The film was written, directed, and produced by Joel and Ethan Coen and features Tommy Lee Jones, Josh Brolin, and Javier Bardem. The main characters are finely supported by a well-cast group of contributing players, who add to the tension and contrasts of the film. The story remains faithful to the book, drawing heavily on McCarthy’s themes of chance and fate. These themes, along with others such as time and the archetypical force of unstoppable evil, are consistent preoccupations from the Coens’ previous work.
The film’s opening scenes pan the desolate, wide-open country of West Texas in June 1980. In a voiceover, the local sheriff, Ed Tom Bell (Jones), now a stranger on his own turf, mourns the changing times as the region becomes increasingly violent. The antagonist, Anton Chigurh (Bardem), is then murderously introduced. Meanwhile, Llewelyn Moss (Brolin), out hunting near the Rio Grande, stumbles upon several corpses and one dying Mexican: the aftermath of a drug deal gone awry.
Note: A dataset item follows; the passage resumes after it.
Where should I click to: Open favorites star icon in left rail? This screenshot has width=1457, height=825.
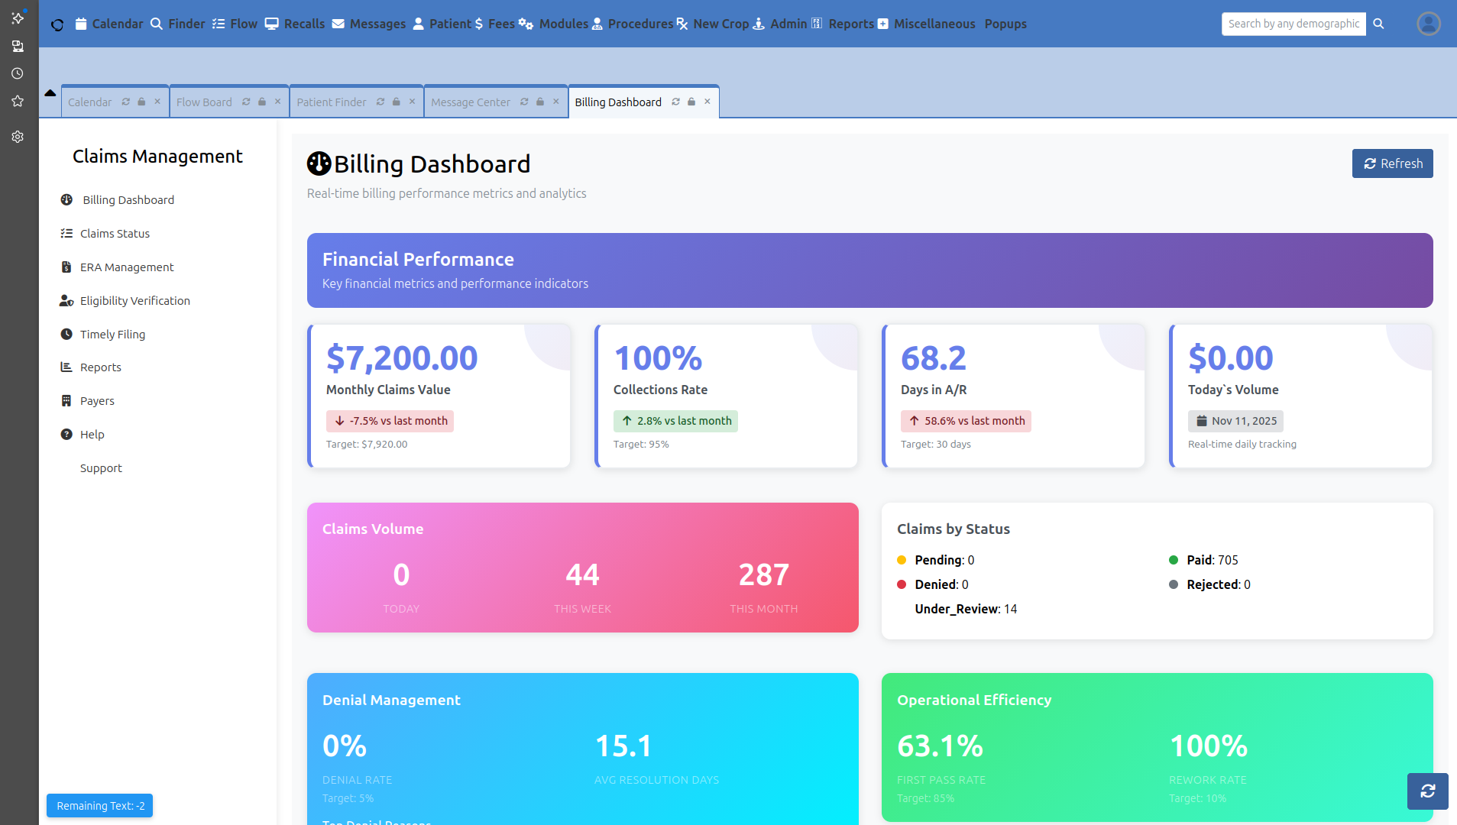[x=18, y=102]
After surveying the scene, he finds two million dollars in a case a short distance from the massacre. He removes the money and hides it in the decidedly vulnerable trailer home that he shares with his wife.
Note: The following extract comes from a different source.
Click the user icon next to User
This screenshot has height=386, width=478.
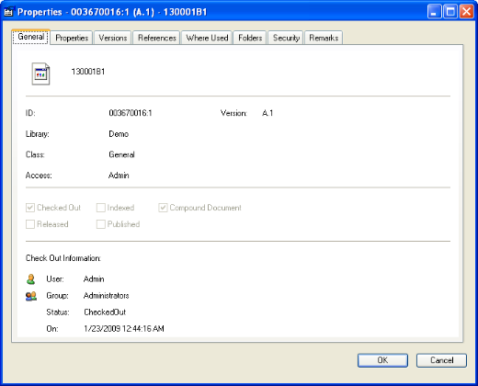tap(30, 279)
Later that night, spurred by his conscience and almost inviting the brutality to his doorstep, Moss recklessly returns to the scene to bring water to the dying man. And indeed, he sets off a series of sometimes horrendous encounters, in which the hunter and hunted – including himself, a gang of Mexicans, Chigurh, Bell, and a bounty hunter (Woody Harrelson) – frequently switch roles as they chase each other and the money across the Texas and Mexico landscapes. The paths of the main protagonists eventually all converge in a run-down hotel in El Paso.
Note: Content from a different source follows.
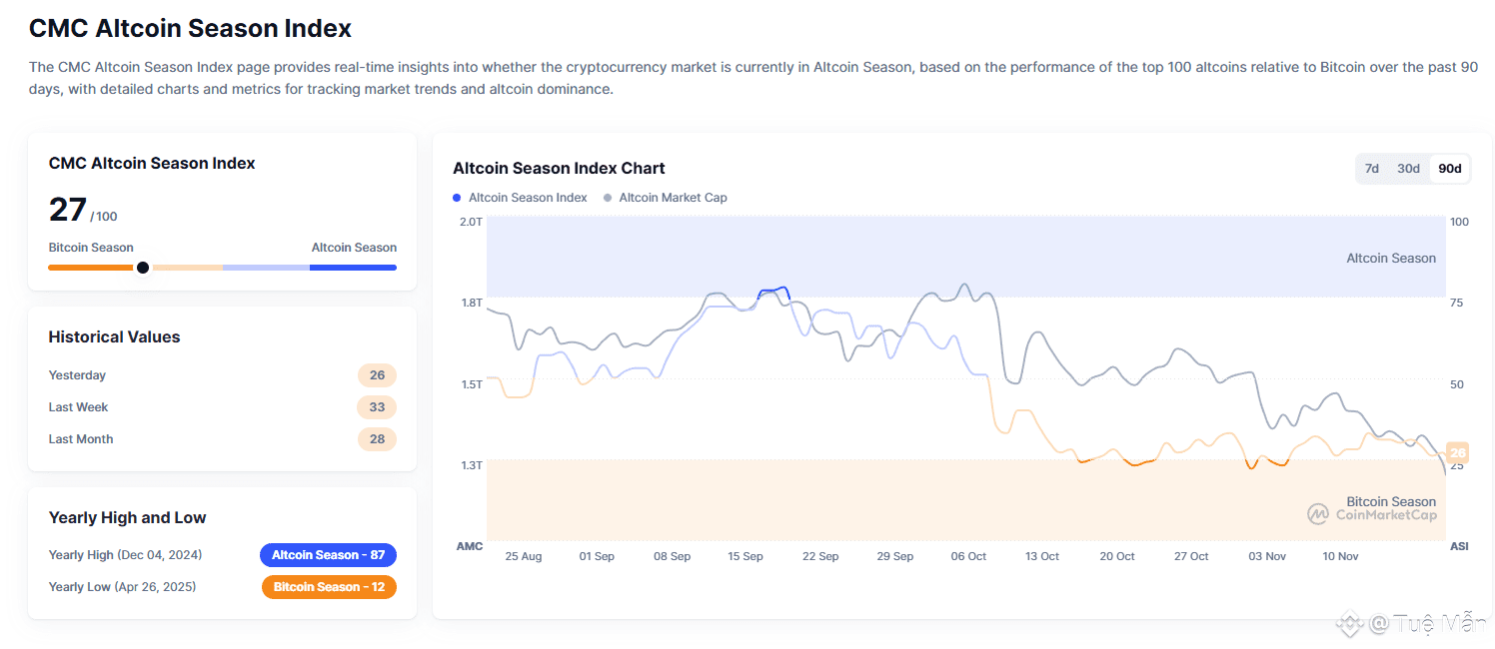Select the 90d chart range
The width and height of the screenshot is (1495, 649).
coord(1449,169)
The film contains much of the best of the Coen Brothers films: excellent pace and direction, masterful cinematography, striking characterization, and the embodiment of archetypal forces, particularly of something otherworldly and evil. Notably absent here, however, are the irony and lunacy that have become the Coens’ stock in trade, and which often serve to take the edge off an undercurrent of doom that runs through their films. We are offered no out from Chigurh’s personification of random violence and death.
Although this film has been highly praised by many critics, I left it disappointed, in part because I expected too much from the usually bold and inventive Coen duo. I also felt that it stuck too faithfully to the novel, which sinks downward into confused nihilism. The anticipated meeting of the three central characters is never realised, and the film is left hanging, the story unfinished. It may be that McCarthy was unable to round out the tale and was left, as is the viewer, pondering the fundamental questions of life – good and evil, accident and fate, justice.
At the end of the screening the audience was quiet, and I found myself recalling Jiddu Krisnamurti’s statement: “Evil exists but you know nothing about it”.
With some reservations, I recommend No Country For Old Men. It offers a stark view of the dark, violent, ruthless side of the illegal drug trade and the havoc that it is causing along the United States-Mexico border.